研究領域 | 医用画像に基づく計算解剖学の多元化と高度知能化診断・治療への展開 |
研究課題/領域番号 |
26108006
|
研究機関 | 名古屋大学 |
研究代表者 |
森 健策 名古屋大学, 情報連携統括本部, 教授 (10293664)
|
研究分担者 |
目加田 慶人 中京大学, 工学部, 教授 (00282377)
北坂 孝幸 愛知工業大学, 情報科学部, 准教授 (00362294)
小田 昌宏 名古屋大学, 情報科学研究科, 助教 (30554810)
三澤 一成 愛知県がんセンター, 分子腫瘍学部, 研究員 (70538438)
中村 嘉彦 苫小牧工業高等専門学校, 創造工学科, 助教 (60402476)
|
研究期間 (年度) |
2014-07-10 – 2019-03-31
|
キーワード | 医用システム / コンピュータ外科学 / 医用画像処理 / 可視化 |
研究実績の概要 |
平成27年度は、「多元計算解剖モデルに基づく知能化診断治療支援システム実現と拡張」における以下の研究項目を実施した。 (1) 実時間多元シームレス解剖構造解析手法の検討および開発:外科手術支援を考慮し、A01と協力して多元計算解剖モデルを用いた多元シームレス解剖構造解析手法の検討と開発を行った。
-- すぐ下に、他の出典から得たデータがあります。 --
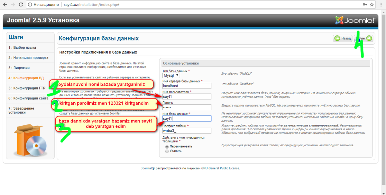
Task: Select the Удалить radio option
Action: pyautogui.click(x=167, y=151)
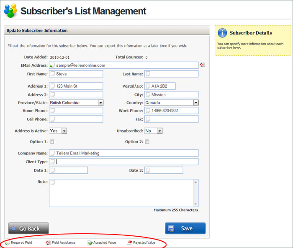Click the floppy disk icon on Save
This screenshot has width=293, height=248.
tap(171, 229)
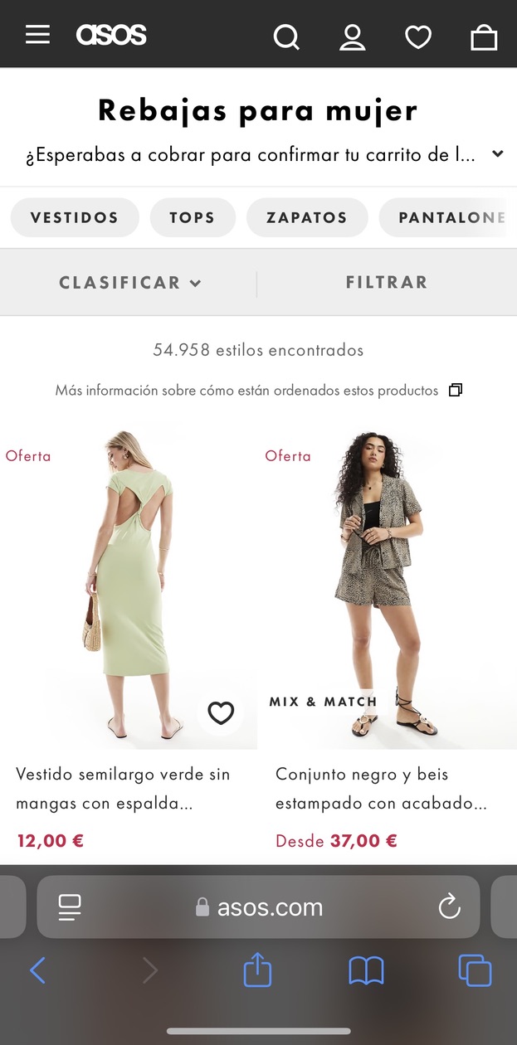View saved items heart in header

click(x=418, y=36)
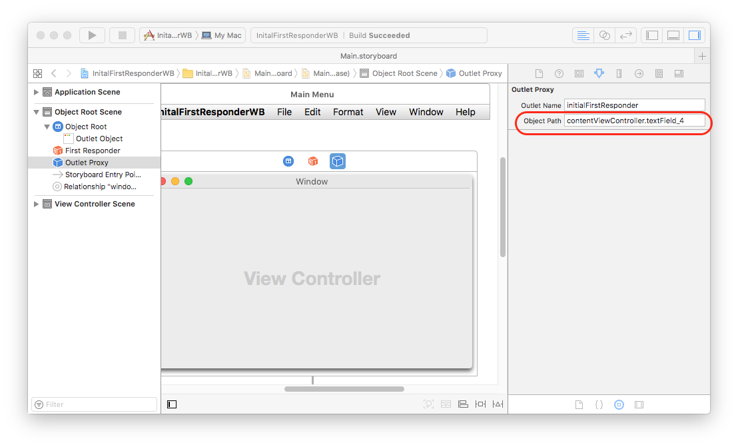Open the Version editor
Image resolution: width=738 pixels, height=447 pixels.
tap(625, 35)
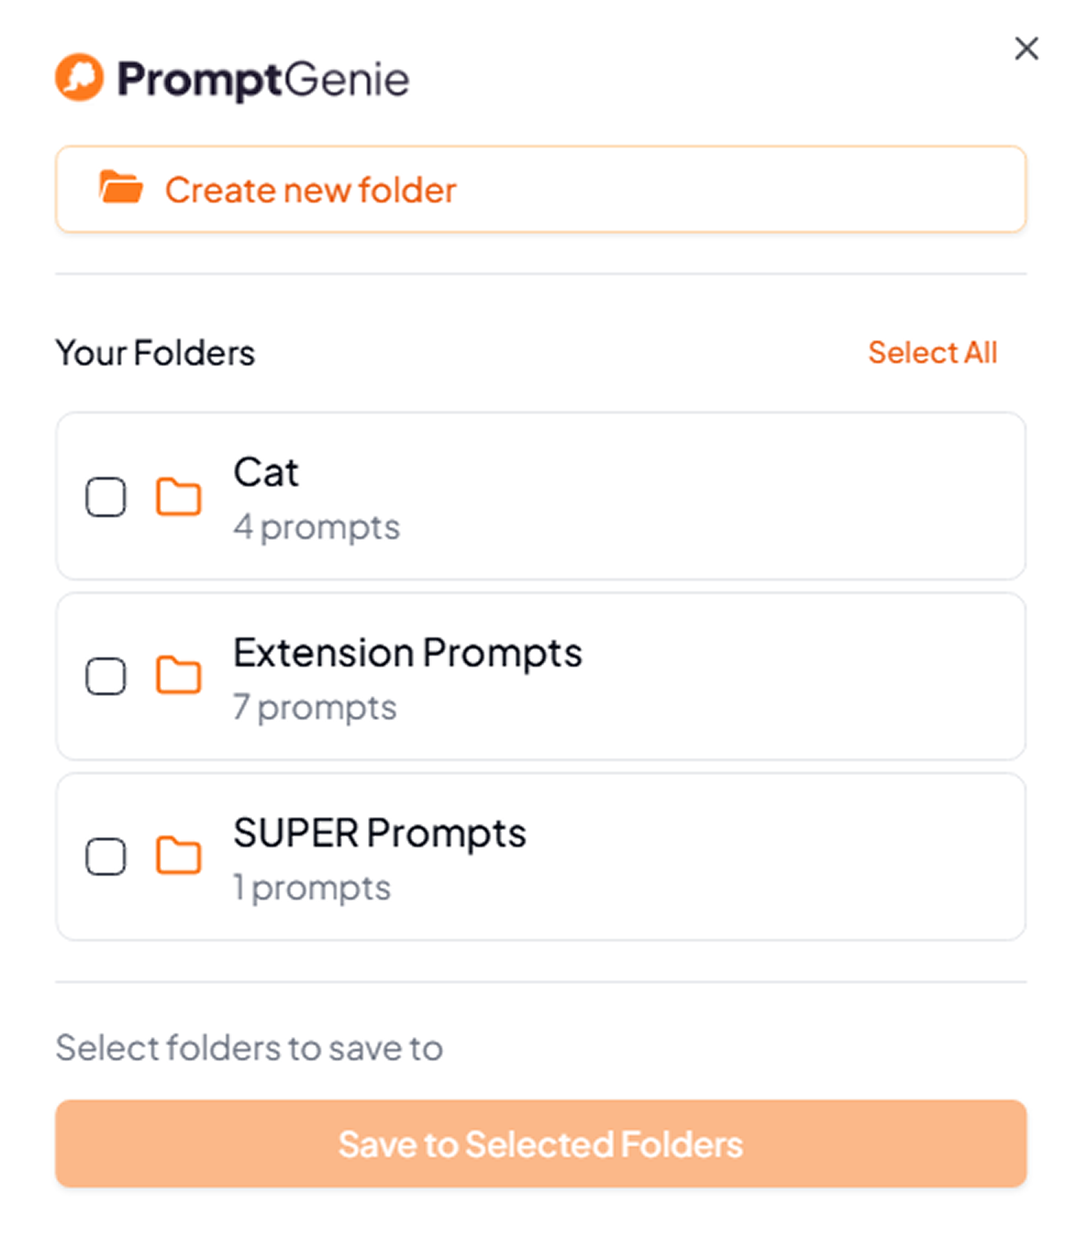Click the 7 prompts label under Extension Prompts
1077x1236 pixels.
[x=314, y=708]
A03と協力し解析結果の臨床的理解・評価について検討した。 (2) 多元メタ解剖構造認識手法の開発:ミクロ解剖までをも対象とする多元計算解剖モデルに基づくメタ解剖構造認識技術を開発した。外科的治療で重要な脈管・層構造を含む、空間軸・時間軸も考慮した解剖構造認識とメタアノテーションについて検討した。 (3) 多元画像間レジストレーション手法の拡張:昨年度に引き続き多元画像間レジストレーション手法を開発した。病理軸と機能軸などをまたぐ画像間のレジストレーション手法についても検討した。昨年度導入したマイクロCTを活用した研究を行った。 (4) 多元画像間シームレス可視化手法の拡張:昨年度に引き続き多元画像間シームレス可視化手法を検討した。スケール軸、病理軸、機能軸をまたぐシームレス可視化手法についても検討した。昨年度導入のマイクロCTから得られる画像を利用して研究を行った。 (5) データベース構築:連携研究者、研究項目A03と協力し、昨年度から引き続き多元医用画像、付随する臨床レポート、手術室映像等を収集して多元医用画像データベースの拡張を行った。また、微細解剖構造画像データベースをマイクロCTを活用して構築し、領域内での共有化を進めた。
|
現在までの達成度 (区分) |
現在までの達成度 (区分)
1: 当初の計画以上に進展している
理由
多元計算解剖モデルに基づく知能化診断治療支援システムの実現に必要となる、多元メタ解剖構造認識手法の開発、多元画像間レジストレーション手法、多元画像間シームレス可視化手法、データベース構築が予定通り進展している。多元メタ解剖構造認識手法の開発では、人体内の構造物の位置・形状を利用して解剖構造認識手法を高精度化し、非常に高い認識精度を得た。この研究を行う上でA01の研究成果を組み合わせている。多元画像間レジストレーション手法および多元画像間シームレス可視化手法では、2段階のレジストレーションを行い空間軸にわたるスケールの異なる画像同士の対応付けを実現した。その結果を3次元可視化しシームレスな観察を可能とした。また、マイクロCTなどの画像収集を継続的に行い、データベースをさらに拡充した。 昨年度導入したマイクロCTにより格段に研究が進み、他研究者との融合研究も加速した。そのため、当初の計画以上に研究が進展していると言える。
|
今後の研究の推進方策 |
これまでの研究で求められた解剖構造認識結果を用い、メタ情報の抽出、さらに、術前術中におけるクリティカルな意思決定支援を行う手法の開発を行う。がんの広がりの正確な把握、リンパ節郭清範囲決定などを多元シームレスナビゲーションを通じて意思決定支援する手法を実現する。また、A03と協力し知能化診断治療支援システムの臨床評価を行う。また、引き続き多元シームレス解剖構造解析手法の開発、多元レジストレーション、多元シームレス可視化手法の開発、データベースの拡張を行う。